**Data rows**
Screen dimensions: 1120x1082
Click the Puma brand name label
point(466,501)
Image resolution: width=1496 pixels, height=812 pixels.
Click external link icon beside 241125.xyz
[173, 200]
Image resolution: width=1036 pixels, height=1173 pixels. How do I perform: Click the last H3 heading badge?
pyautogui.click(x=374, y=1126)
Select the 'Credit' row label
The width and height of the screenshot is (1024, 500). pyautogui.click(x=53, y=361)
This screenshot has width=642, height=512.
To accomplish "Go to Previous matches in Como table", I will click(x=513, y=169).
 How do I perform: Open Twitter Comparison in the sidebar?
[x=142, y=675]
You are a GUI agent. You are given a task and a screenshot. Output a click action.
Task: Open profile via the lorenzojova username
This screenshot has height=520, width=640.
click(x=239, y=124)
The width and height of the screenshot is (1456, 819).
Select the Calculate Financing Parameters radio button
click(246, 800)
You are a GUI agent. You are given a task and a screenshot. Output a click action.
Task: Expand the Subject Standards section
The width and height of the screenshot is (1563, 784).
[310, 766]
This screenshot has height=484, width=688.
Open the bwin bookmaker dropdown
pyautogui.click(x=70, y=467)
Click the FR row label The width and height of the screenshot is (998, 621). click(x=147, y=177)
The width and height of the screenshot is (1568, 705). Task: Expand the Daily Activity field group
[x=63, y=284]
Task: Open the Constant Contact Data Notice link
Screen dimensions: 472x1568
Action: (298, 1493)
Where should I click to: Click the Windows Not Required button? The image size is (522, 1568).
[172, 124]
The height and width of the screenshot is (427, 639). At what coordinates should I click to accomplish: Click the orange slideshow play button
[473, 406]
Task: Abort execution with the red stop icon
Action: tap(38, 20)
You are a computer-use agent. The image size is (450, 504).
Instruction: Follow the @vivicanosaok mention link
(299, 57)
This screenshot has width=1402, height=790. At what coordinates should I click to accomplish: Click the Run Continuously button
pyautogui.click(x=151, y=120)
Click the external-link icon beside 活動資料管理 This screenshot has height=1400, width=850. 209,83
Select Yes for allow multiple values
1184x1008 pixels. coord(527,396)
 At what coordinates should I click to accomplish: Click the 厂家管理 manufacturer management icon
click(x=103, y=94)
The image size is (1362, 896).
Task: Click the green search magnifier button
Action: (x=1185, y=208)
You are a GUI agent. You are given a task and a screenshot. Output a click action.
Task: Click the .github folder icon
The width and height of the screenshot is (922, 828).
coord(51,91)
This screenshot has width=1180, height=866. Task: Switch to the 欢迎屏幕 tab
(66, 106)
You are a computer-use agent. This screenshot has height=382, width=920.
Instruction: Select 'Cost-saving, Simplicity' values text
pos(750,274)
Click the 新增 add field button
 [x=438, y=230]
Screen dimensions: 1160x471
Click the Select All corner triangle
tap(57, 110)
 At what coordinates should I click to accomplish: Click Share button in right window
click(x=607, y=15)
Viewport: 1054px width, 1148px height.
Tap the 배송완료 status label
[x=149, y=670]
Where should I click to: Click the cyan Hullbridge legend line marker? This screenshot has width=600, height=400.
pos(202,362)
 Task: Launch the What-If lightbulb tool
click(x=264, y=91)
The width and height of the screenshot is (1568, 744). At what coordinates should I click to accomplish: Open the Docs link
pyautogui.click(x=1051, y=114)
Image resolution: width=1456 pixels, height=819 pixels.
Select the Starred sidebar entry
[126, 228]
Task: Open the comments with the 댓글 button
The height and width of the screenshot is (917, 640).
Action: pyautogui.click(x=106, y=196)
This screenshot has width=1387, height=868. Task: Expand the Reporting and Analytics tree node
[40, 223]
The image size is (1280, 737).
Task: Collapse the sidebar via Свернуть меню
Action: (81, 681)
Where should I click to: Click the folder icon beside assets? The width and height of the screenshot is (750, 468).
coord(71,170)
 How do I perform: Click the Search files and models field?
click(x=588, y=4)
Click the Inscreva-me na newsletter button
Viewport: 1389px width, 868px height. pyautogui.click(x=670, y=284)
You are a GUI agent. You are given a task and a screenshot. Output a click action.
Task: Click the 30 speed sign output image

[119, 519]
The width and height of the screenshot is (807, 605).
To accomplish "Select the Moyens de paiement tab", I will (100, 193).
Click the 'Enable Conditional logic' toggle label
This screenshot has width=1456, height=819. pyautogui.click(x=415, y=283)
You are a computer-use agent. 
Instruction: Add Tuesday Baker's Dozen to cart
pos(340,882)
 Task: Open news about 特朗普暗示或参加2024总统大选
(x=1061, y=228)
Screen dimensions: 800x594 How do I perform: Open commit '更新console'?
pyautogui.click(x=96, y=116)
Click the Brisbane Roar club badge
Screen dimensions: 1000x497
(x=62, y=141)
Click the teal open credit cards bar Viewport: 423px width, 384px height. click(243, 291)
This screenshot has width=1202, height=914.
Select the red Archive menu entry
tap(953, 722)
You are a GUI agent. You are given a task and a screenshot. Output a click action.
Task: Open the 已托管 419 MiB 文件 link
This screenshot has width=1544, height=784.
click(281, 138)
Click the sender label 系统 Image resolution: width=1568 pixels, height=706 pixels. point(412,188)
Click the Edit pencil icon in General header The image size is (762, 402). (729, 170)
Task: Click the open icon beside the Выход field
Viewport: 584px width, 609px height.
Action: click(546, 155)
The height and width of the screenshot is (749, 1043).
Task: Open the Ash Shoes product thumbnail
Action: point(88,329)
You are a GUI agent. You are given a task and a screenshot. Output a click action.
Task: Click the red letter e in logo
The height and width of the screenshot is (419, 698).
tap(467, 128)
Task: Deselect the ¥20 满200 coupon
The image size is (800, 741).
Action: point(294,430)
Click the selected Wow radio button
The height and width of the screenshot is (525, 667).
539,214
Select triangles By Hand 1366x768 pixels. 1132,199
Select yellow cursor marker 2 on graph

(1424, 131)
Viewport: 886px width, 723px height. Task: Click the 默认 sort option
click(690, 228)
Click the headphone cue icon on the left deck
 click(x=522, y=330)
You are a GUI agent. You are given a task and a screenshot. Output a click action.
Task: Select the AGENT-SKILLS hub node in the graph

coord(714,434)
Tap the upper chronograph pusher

**What you need to do**
Reproduce all of the records above, line for line, with no changes to their wording.

**Completed exercise**
Screen dimensions: 1120x1082
Click the Puma brand name label
point(466,501)
Image resolution: width=1496 pixels, height=812 pixels.
Click external link icon beside 241125.xyz
[173, 200]
Image resolution: width=1036 pixels, height=1173 pixels. How do I perform: Click the last H3 heading badge?
pyautogui.click(x=374, y=1126)
Select the 'Credit' row label
The width and height of the screenshot is (1024, 500). pyautogui.click(x=53, y=361)
This screenshot has width=642, height=512.
To accomplish "Go to Previous matches in Como table", I will click(x=513, y=169).
 How do I perform: Open Twitter Comparison in the sidebar?
[x=142, y=675]
You are a GUI agent. You are given a task and a screenshot. Output a click action.
Task: Open profile via the lorenzojova username
This screenshot has height=520, width=640.
click(x=239, y=124)
The width and height of the screenshot is (1456, 819).
Select the Calculate Financing Parameters radio button
click(246, 800)
You are a GUI agent. You are given a task and a screenshot. Output a click action.
Task: Expand the Subject Standards section
The width and height of the screenshot is (1563, 784).
[310, 766]
This screenshot has height=484, width=688.
Open the bwin bookmaker dropdown
pyautogui.click(x=70, y=467)
Click the FR row label The width and height of the screenshot is (998, 621). click(x=147, y=177)
The width and height of the screenshot is (1568, 705). Task: Expand the Daily Activity field group
[x=63, y=284]
Task: Open the Constant Contact Data Notice link
Screen dimensions: 472x1568
Action: (298, 1493)
Where should I click to: Click the Windows Not Required button? The image size is (522, 1568).
[172, 124]
The height and width of the screenshot is (427, 639). At what coordinates should I click to accomplish: Click the orange slideshow play button
[473, 406]
Task: Abort execution with the red stop icon
Action: tap(38, 20)
You are a computer-use agent. The image size is (450, 504).
Instruction: Follow the @vivicanosaok mention link
(299, 57)
This screenshot has width=1402, height=790. At what coordinates should I click to accomplish: Click the Run Continuously button
pyautogui.click(x=151, y=120)
Click the external-link icon beside 活動資料管理 This screenshot has height=1400, width=850. 209,83
Select Yes for allow multiple values
1184x1008 pixels. coord(527,396)
 At what coordinates should I click to accomplish: Click the 厂家管理 manufacturer management icon
click(x=103, y=94)
The image size is (1362, 896).
Task: Click the green search magnifier button
Action: (x=1185, y=208)
You are a GUI agent. You are given a task and a screenshot. Output a click action.
Task: Click the .github folder icon
The width and height of the screenshot is (922, 828).
coord(51,91)
This screenshot has width=1180, height=866. Task: Switch to the 欢迎屏幕 tab
(66, 106)
You are a computer-use agent. This screenshot has height=382, width=920.
Instruction: Select 'Cost-saving, Simplicity' values text
pos(750,274)
Click the 新增 add field button
 [x=438, y=230]
Screen dimensions: 1160x471
Click the Select All corner triangle
tap(57, 110)
 At what coordinates should I click to accomplish: Click Share button in right window
click(x=607, y=15)
Viewport: 1054px width, 1148px height.
Tap the 배송완료 status label
[x=149, y=670]
Where should I click to: Click the cyan Hullbridge legend line marker? This screenshot has width=600, height=400.
pos(202,362)
 Task: Launch the What-If lightbulb tool
click(x=264, y=91)
The width and height of the screenshot is (1568, 744). At what coordinates should I click to accomplish: Open the Docs link
pyautogui.click(x=1051, y=114)
Image resolution: width=1456 pixels, height=819 pixels.
Select the Starred sidebar entry
[126, 228]
Task: Open the comments with the 댓글 button
The height and width of the screenshot is (917, 640).
Action: pyautogui.click(x=106, y=196)
This screenshot has width=1387, height=868. Task: Expand the Reporting and Analytics tree node
[40, 223]
The image size is (1280, 737).
Task: Collapse the sidebar via Свернуть меню
Action: (81, 681)
Where should I click to: Click the folder icon beside assets? The width and height of the screenshot is (750, 468).
coord(71,170)
 How do I perform: Click the Search files and models field?
click(x=588, y=4)
Click the Inscreva-me na newsletter button
Viewport: 1389px width, 868px height. pyautogui.click(x=670, y=284)
You are a GUI agent. You are given a task and a screenshot. Output a click action.
Task: Click the 30 speed sign output image

[119, 519]
The width and height of the screenshot is (807, 605).
To accomplish "Select the Moyens de paiement tab", I will (100, 193).
Click the 'Enable Conditional logic' toggle label
This screenshot has width=1456, height=819. pyautogui.click(x=415, y=283)
You are a computer-use agent. 
Instruction: Add Tuesday Baker's Dozen to cart
pos(340,882)
 Task: Open news about 特朗普暗示或参加2024总统大选
(x=1061, y=228)
Screen dimensions: 800x594 How do I perform: Open commit '更新console'?
pyautogui.click(x=96, y=116)
Click the Brisbane Roar club badge
Screen dimensions: 1000x497
(x=62, y=141)
Click the teal open credit cards bar Viewport: 423px width, 384px height. click(243, 291)
This screenshot has width=1202, height=914.
Select the red Archive menu entry
tap(953, 722)
You are a GUI agent. You are given a task and a screenshot. Output a click action.
Task: Open the 已托管 419 MiB 文件 link
This screenshot has width=1544, height=784.
click(281, 138)
Click the sender label 系统 Image resolution: width=1568 pixels, height=706 pixels. point(412,188)
Click the Edit pencil icon in General header The image size is (762, 402). (729, 170)
Task: Click the open icon beside the Выход field
Viewport: 584px width, 609px height.
Action: click(546, 155)
The height and width of the screenshot is (749, 1043).
Task: Open the Ash Shoes product thumbnail
Action: point(88,329)
You are a GUI agent. You are given a task and a screenshot. Output a click action.
Task: Click the red letter e in logo
The height and width of the screenshot is (419, 698).
tap(467, 128)
Task: Deselect the ¥20 满200 coupon
The image size is (800, 741).
Action: point(294,430)
Click the selected Wow radio button
The height and width of the screenshot is (525, 667).
539,214
Select triangles By Hand 1366x768 pixels. 1132,199
Select yellow cursor marker 2 on graph

(1424, 131)
Viewport: 886px width, 723px height. Task: Click the 默认 sort option
click(690, 228)
Click the headphone cue icon on the left deck
 click(x=522, y=330)
You are a GUI agent. You are given a task and a screenshot. Output a click action.
Task: Select the AGENT-SKILLS hub node in the graph

coord(714,434)
Tap the upper chronograph pusher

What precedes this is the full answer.